Reproduce all the entries, matching the original word for word.

Saved data entries:
++++++

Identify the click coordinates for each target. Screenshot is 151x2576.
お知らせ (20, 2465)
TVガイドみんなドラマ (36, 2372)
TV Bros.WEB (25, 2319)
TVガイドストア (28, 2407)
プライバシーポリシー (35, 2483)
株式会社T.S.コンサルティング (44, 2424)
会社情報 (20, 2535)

++++++

_Expected answer_
Identify the click coordinates for each target. Screenshot is 151x2576.
お知らせ (20, 2465)
TVガイドみんなドラマ (36, 2372)
TV Bros.WEB (25, 2319)
TVガイドストア (28, 2407)
プライバシーポリシー (35, 2483)
株式会社T.S.コンサルティング (44, 2424)
会社情報 (20, 2535)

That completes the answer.